Old friends revisited and new places discovered

One the joys of the turning year is the opportunity for renewing acquaintances, be it the fresh appearance of summer insects to adorn the local wood or the return of winter wading birds to mass on the food-rich mudflats and estuaries.  There will always be something to look forward to.

The Comma is one the first of those familiar faces of our warmer climes to appear in the spring, staying with us all the way through to the autumn.  Those rich orange wings, so often first seen as the race over the shoulder along some woodland ride or hedgerow on a rapid and powerful flight, are never unwelcome.  As with any of our old friends, some of the pleasure of their company is in the familiarity and the reliability of their appearance, but we should never take anything fully for granted – the Comma, after all was something of a rarity of the early 20th century.  This picture, I think, perfectly highlights the point…

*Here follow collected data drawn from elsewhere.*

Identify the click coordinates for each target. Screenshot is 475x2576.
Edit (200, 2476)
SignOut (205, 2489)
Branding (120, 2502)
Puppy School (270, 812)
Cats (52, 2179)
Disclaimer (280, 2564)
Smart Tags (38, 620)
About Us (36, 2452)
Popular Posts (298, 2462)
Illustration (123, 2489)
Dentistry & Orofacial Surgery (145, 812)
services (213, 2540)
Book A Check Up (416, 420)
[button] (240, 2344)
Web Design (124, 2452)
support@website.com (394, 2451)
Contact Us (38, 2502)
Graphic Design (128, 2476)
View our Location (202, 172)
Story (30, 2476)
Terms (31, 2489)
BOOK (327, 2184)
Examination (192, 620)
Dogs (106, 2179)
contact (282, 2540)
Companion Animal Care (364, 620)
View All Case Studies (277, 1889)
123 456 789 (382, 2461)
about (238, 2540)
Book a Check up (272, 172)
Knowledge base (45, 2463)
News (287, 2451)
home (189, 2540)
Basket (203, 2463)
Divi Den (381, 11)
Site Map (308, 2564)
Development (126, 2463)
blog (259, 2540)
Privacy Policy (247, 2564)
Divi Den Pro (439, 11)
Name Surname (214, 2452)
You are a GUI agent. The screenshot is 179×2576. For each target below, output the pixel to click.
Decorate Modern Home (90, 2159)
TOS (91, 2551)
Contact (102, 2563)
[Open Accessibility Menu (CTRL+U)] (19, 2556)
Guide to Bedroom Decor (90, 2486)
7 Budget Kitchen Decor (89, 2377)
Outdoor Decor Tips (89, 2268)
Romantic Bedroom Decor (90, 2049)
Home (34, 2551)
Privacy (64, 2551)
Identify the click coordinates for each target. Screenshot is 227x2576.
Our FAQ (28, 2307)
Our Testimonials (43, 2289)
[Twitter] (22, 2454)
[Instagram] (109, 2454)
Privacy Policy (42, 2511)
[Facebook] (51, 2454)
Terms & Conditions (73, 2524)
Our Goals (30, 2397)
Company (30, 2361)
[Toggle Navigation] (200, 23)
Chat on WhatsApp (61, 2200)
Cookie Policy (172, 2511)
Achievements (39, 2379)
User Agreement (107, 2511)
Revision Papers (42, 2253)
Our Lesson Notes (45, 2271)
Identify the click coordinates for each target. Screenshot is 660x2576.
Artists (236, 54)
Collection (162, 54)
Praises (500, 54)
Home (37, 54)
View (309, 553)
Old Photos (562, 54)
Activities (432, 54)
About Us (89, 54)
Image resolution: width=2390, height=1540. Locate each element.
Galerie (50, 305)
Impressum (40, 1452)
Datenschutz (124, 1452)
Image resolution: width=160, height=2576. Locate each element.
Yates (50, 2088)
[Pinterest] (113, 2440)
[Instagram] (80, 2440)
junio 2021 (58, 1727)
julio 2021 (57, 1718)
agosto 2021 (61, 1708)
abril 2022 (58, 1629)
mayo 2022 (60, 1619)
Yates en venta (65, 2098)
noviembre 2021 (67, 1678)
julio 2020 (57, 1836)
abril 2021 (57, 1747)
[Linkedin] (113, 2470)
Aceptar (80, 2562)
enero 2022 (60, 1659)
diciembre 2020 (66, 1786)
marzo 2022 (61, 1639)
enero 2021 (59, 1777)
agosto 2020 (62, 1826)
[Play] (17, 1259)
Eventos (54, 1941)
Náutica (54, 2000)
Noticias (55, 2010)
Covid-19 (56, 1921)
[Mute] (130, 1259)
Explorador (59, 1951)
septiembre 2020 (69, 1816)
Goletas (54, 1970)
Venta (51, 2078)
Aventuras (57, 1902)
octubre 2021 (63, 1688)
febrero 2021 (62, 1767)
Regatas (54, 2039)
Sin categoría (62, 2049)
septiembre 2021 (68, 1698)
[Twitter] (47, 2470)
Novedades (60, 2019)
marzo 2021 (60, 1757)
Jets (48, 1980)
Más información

Comma (Polygonia c-album) - the subtle beauty of camouflage.  Copyright 2014 Ross Gardner.

Comma (Polygonia c-album) – the subtle beauty of camouflage. Copyright 2014 Ross Gardner.

From familiar faces to the pleasure of discovering new places.  I had the very great good fortune to visit the Kent Wildlife Trust’s Oare Marshes nature reserve yesterday.  It is a wonderfully open landscape of grazing land, open water and marshland, with the spread of The Swale over the seawall to boot.  A stiff but warm breeze couldn’t keep the Ruddy Darter off the wing, a dragonfly that appears common here.  The grassland buzzed with Skippers and more literally with the sound of bush-crickets, while the plentiful bramble blossom attracted the attentions of the summer’s inaugural Gatekeeper and a host of other winged creatures that lifted the throng of the season brimming to the fore.

And the birds.  At a time of year when the birdwatchers can finding themselves in something of a lull, the place was full of them.  The open, East Flood was liberally scattered with Avocet, Black-tailed Godwit and Redshank by the dozen, alongside the various wildfowl which included the marvellous bonus a few Garganey.

I will definitely be back.

A view from Oare Marshers: sea-lavender over the salt-marsh and The Swale beyond.  Ross Gardner 2014.

A view from Oare Marshes: sea-lavender over the salt-marsh and The Swale beyond. Ross Gardner 2014.